Why are employees leaving, you ask? A 2022 Pew Research Center survey found that the top reasons Americans quit their jobs in 2021 were:
- Low pay
- Lack of advancement opportunities
- Feeling disrespected at work
Other common reasons included child care issues, not enough flexibility, and working too many hours. As Thrive Global CEO Arianna Huffington put it, employees are changing the narrative around what it takes to succeed in today’s world.
“People aren’t just quitting their jobs, they’re rejecting the idea that burnout is the price they have to pay for success,” Huffington said.

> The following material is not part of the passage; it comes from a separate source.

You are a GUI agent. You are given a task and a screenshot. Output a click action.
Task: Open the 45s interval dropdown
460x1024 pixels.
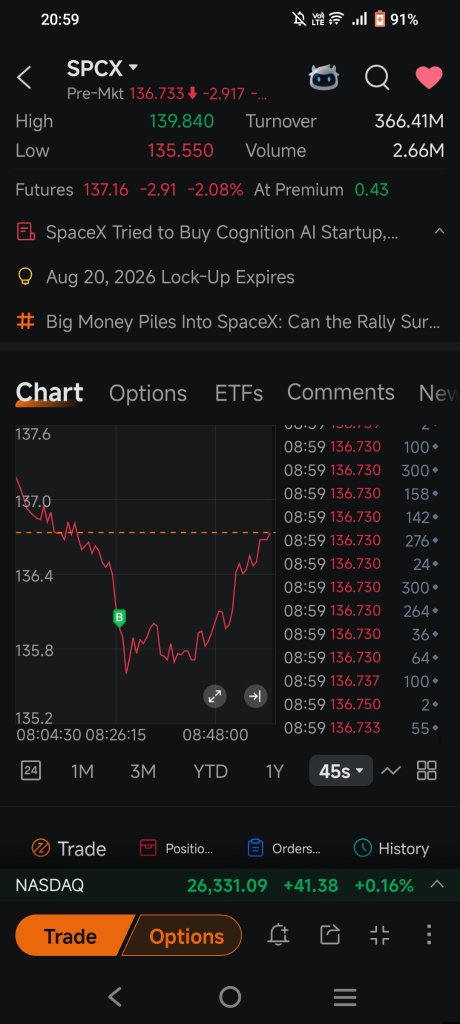(x=341, y=771)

Even if your company has the best benefits and pay in the world, it’s unlikely that your marketing team won’t be affected by the Great Resignation in some way or other. As we’ll discuss below, it’s better to be safe than sorry.
How a Sudden Resignation Affects Marketing
When a team member suddenly resigns, the effects ripple throughout the whole marketing team. Sudden resignations can lead to volatility in staffing, management upheaval, and, in some cases, the loss of legacy knowledge surrounding key processes and systems that directly impact business outcomes.
Case in point? Let’s say Susan is the resident expert on your ABM-enabling technology tool. Well, Susan just found a job out of San Francisco that pays 30% more and is fully remote. If she leaves without training anyone else on your expensive and precious ABM tool, your ABM strategy (and budget) goes kaboom in a matter of two weeks. Yikes!
The Great Resignation is showcasing just how dangerous it is for marketing leaders to rely on one or only a few employees as knowledge depositories. After all, when any employee could leave at any moment, putting all your eggs in one basket is the worst strategy to adopt.
How to Build a Resilient Marketing Organization
How can marketing leaders avoid the potential calamity or losing top talent and important legacy knowledge along with them? The simple answer is to prepare for the inevitable by re-examining what’s under your control and what needs to change.
Now more than ever, marketing leaders need to lead the charge of prioritizing effective data management through more strategic and organized approaches. Here are three ways to mitigate issues when a marketing team member resigns:
- Bring in an unbiased third party to audit your existing marketing operational structure.
- Avoid data silos by re-organizing your existing martech and processes.
- Conduct a data “exit interview” with former employees to ensure nothing gets lost in the mix.
At Inverta, we offer marketing consulting help to B2B marketing leaders to help solve challenges like understaffing, organizational problems, and martech nightmares. We offer operational consulting, strategy and planning, and campaign management. Learn more about our services here.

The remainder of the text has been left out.